Untuk itu, guru memiliki peran yang sangat penting untuk mendorong pengembangan potensi peserta didik. Â Hal yang menjadi masalah ialah bagaimana cara membelajarkan literasi? Apakah cukup dengan membelajarkan peserta didik untuk membaca dan menulis saja?
Mencermati hasil uji coba lapangan bahan bacaan baru PISA 2018 yang dikeluarkan Organization of Economic Co-operation and Development (OECD) pada 2019,  framework  tersebut mencakup beberapa proses kognitif dengan berbagai tingkat kesulitan. Proses kognitif tersebut dimulai dari tingkat kognitif rendah, sedang, dan tinggi. Indikator level kognitif rendah berupa menemukan informasi dalam teks dan mampu menemukan informasi pada sumber yang relevan. Adapun kemampuan kognitif sedang berupa kemampuan pemahaman terhadap isi teks yang meliputi merepresentasi informasi dan menginterpretasi dan menyimpulkan. Sementara itu, kemampuan kognitif tingkat tinggi berupa kemampuan mengevaluasi dan merefleksi yang meliputi menilai kredibilitas dan kualitas informasi serta merefleksi isi dan bentuk untuk mengungkapkan tujuan dan atau sudut pandang penulis teks.

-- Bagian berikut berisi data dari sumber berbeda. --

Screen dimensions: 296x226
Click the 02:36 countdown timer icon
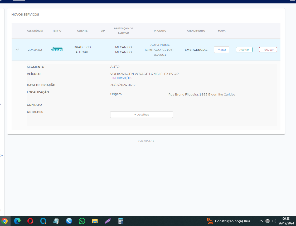coord(57,49)
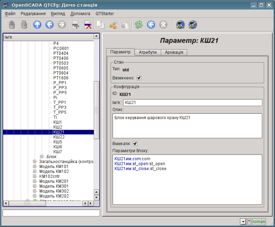Click into the "Ім'я" name input field
Screen dimensions: 275x227
[x=192, y=103]
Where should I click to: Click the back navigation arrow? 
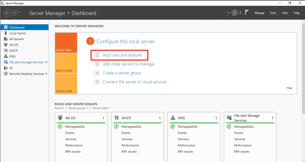point(7,13)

Hal itulah yang perlu dibelajarkan oleh guru. Kemampuan guru untuk menciptakan iklim belajar yang dapat menstimulasi kemampuan berpikir siswa sangat diperlukan. Melalui penghadiran bacaan, guru membelajarkan literasi melalui pertanyaan-pertanyaan yang dapat menstimulasi siswa untuk menemukan dan mengakses, membandingkan, Â menginterpretasi, menggeneralisasi, mengevaluasi, dan merefleksi informasi yang didapatnya.
Hal yang tidak kalah penting pula ialah guru dituntut untuk mampu menghadirkan asesmen yang selaras dengan pola yang digunakan dalam pembelajaran. Melalui asesmen formatif, proses membelajarkan literasi tersebut dilakukan. Lalu, melalui asesmen sumatif, guru dapat menilai kemampuan literasi siswanya.
Lagi-lagi, kemampuan adaptasi guru terhadap perkembangan soal kekinian sangat diperlukan. Tidak hanya beradaptasi, guru seyogianya mampu menghadirkan soal seperti itu dalam pembelajaran. Penulisan soal berstandar ujian nasional (UN) mulai perlahan harus  diubah.
Bukan perkara yang mudah. Setelah sekian lama hal tersebut-lah yang digunakan. Namun, dengan potensi besar yang dimiliki oleh setiap guru, rasanya hal tersebut bukan hal yang musykil.